(Part of a data file)
==*==
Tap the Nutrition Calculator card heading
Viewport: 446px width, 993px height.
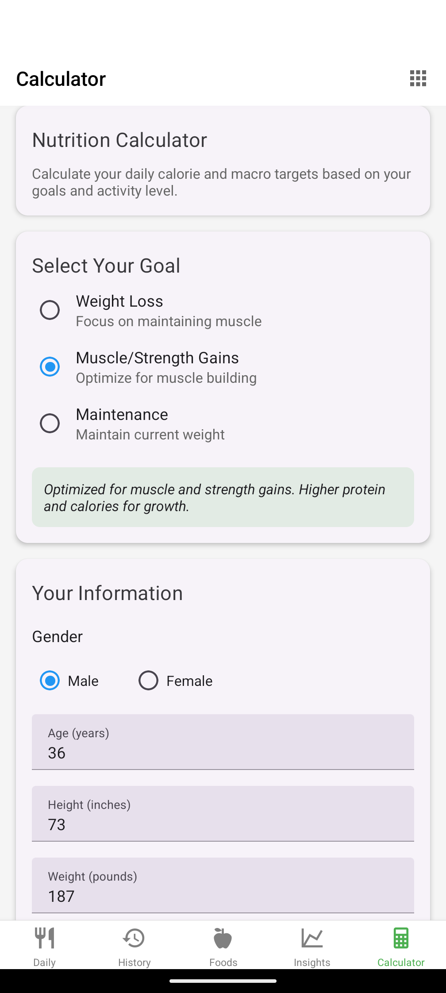point(119,140)
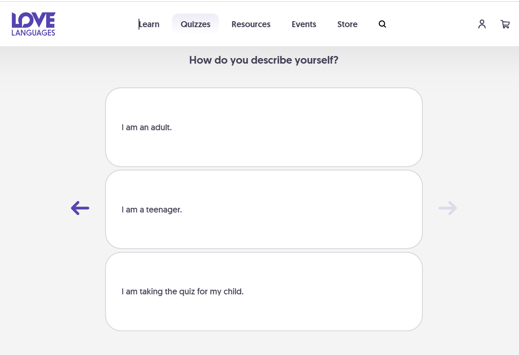Click the 'I am an adult.' label text
The image size is (519, 355).
click(x=147, y=127)
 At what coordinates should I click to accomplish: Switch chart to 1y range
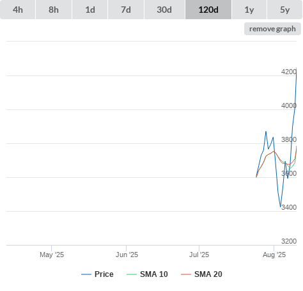[x=249, y=10]
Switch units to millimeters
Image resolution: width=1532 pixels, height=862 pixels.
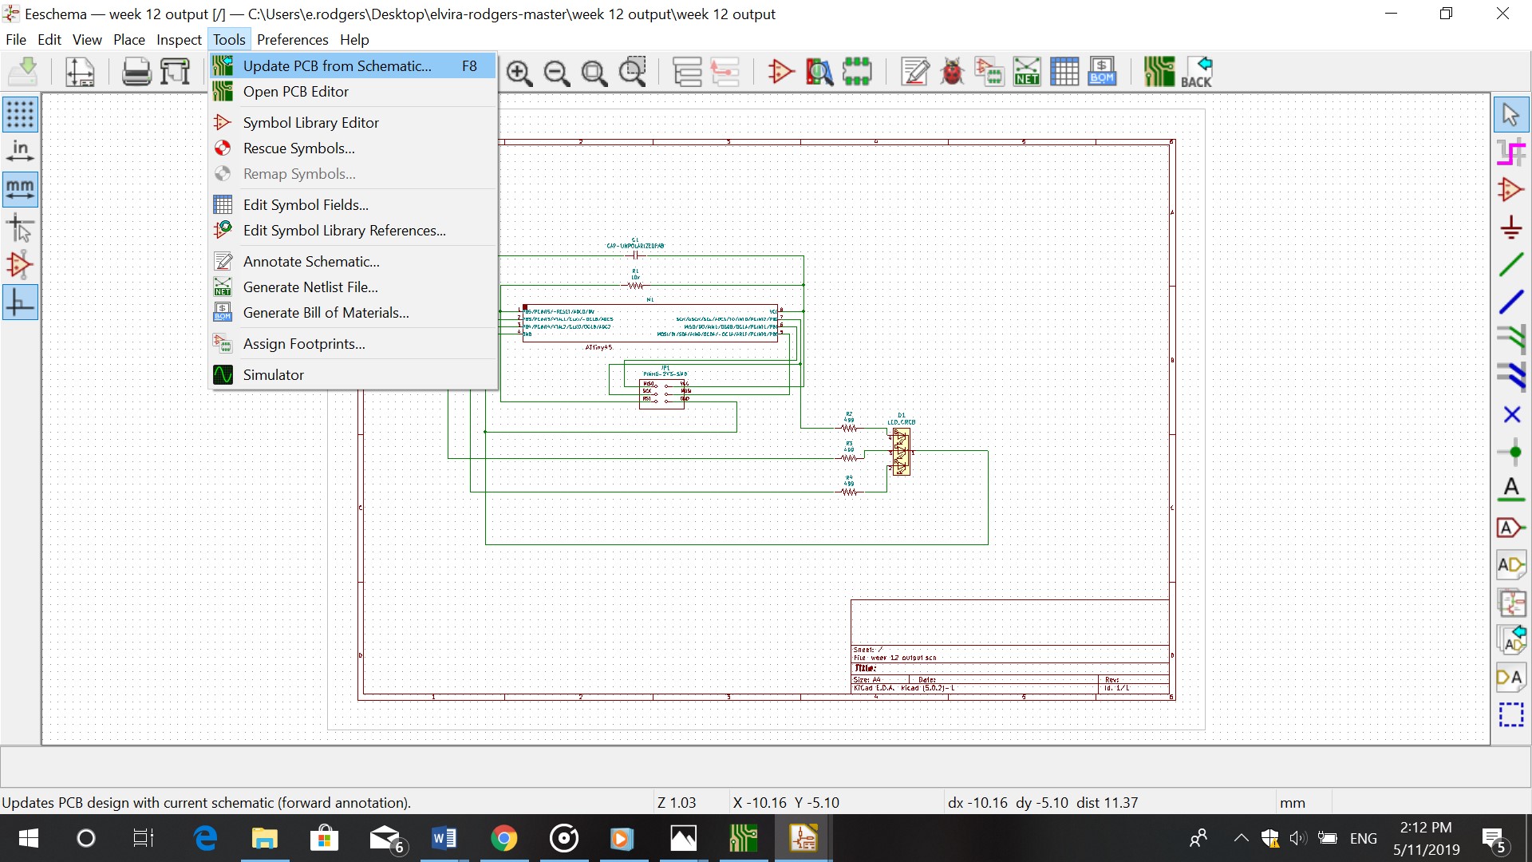pyautogui.click(x=20, y=189)
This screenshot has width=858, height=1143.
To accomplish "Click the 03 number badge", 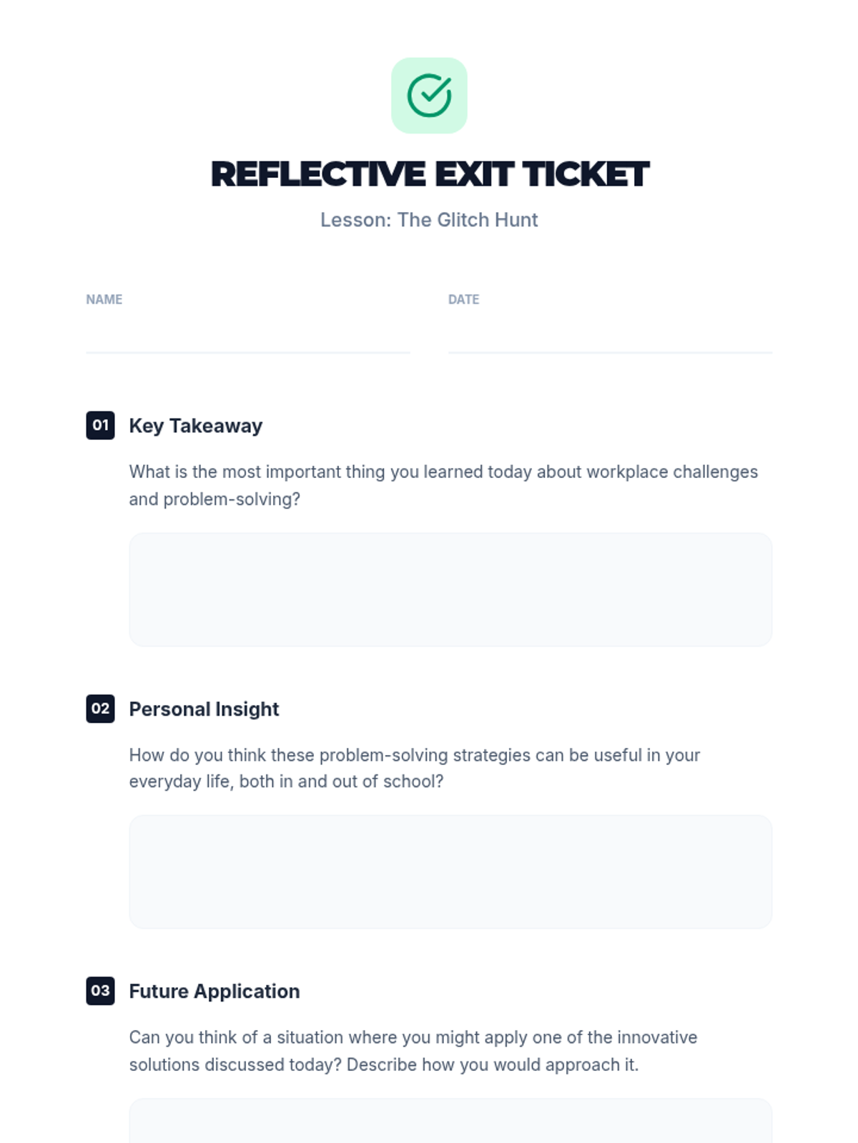I will pyautogui.click(x=100, y=991).
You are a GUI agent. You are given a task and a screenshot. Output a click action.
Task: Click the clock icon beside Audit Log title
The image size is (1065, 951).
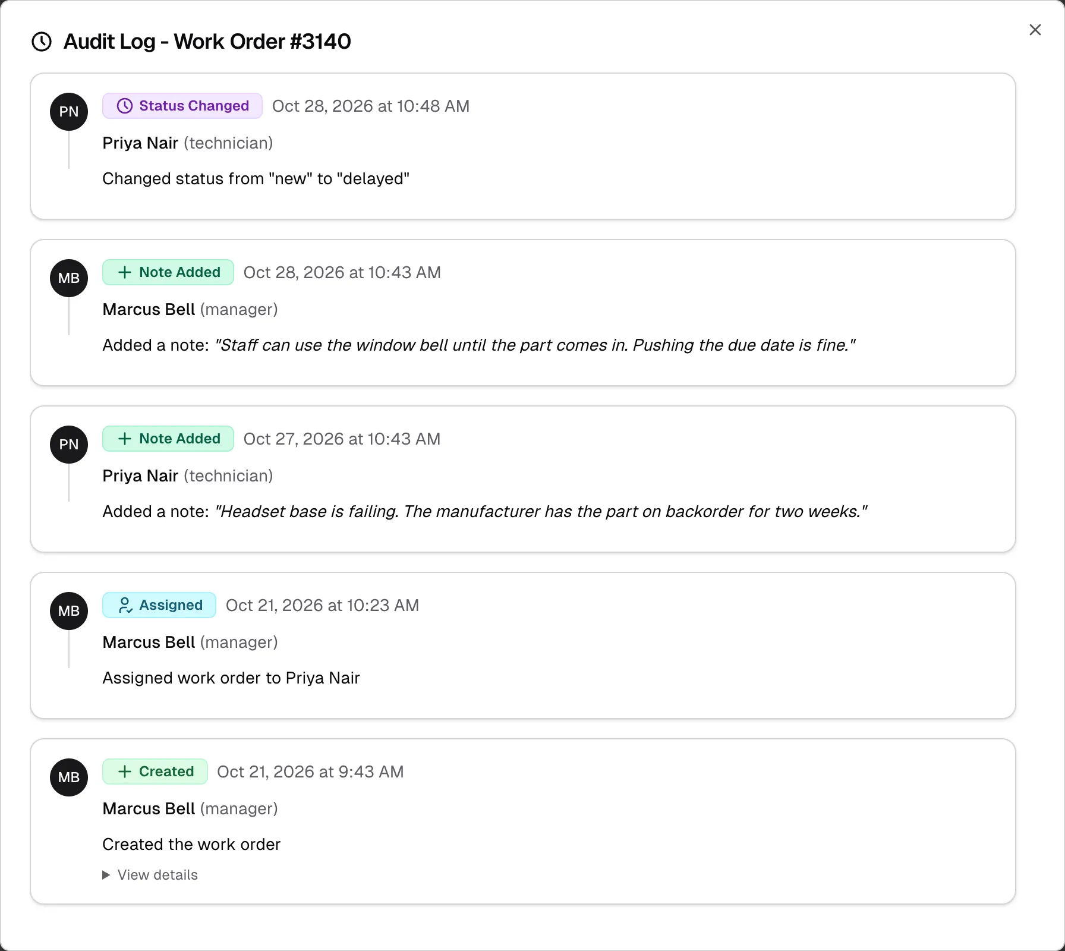point(42,42)
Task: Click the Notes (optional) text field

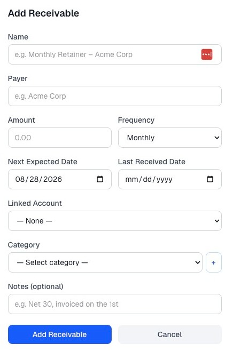Action: coord(115,304)
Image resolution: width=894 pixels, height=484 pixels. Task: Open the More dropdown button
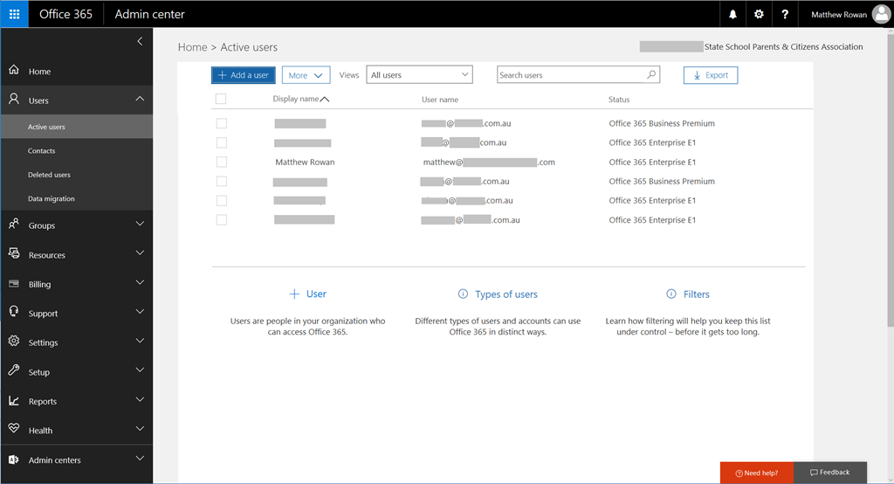pos(306,75)
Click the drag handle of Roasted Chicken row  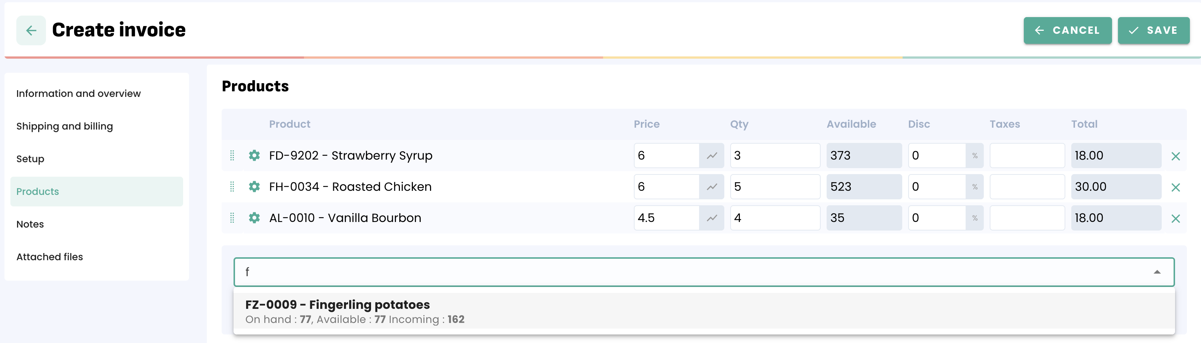(232, 187)
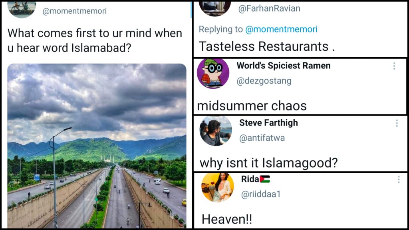Visit the @dezgostang profile handle
This screenshot has width=409, height=230.
[x=264, y=81]

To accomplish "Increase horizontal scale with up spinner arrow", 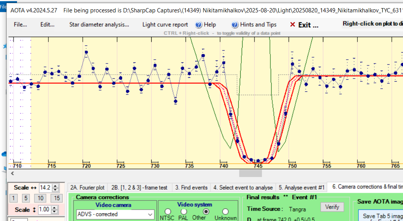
==*==
● **Exercise**:
Copy the rows above verbatim, starting from the first row and continuing through the line that contains "pyautogui.click(x=20, y=189)", with both ends included. Omit the pictures from your copy.

● **Task result**:
Tap the Nutrition Calculator card heading
Viewport: 446px width, 993px height.
point(119,140)
Click the 'I am an adult.' label text
The image size is (519, 355).
click(x=147, y=127)
 At what coordinates should I click to accomplish: Switch chart to 1y range
[x=249, y=10]
Switch units to millimeters
Image resolution: width=1532 pixels, height=862 pixels.
pyautogui.click(x=20, y=189)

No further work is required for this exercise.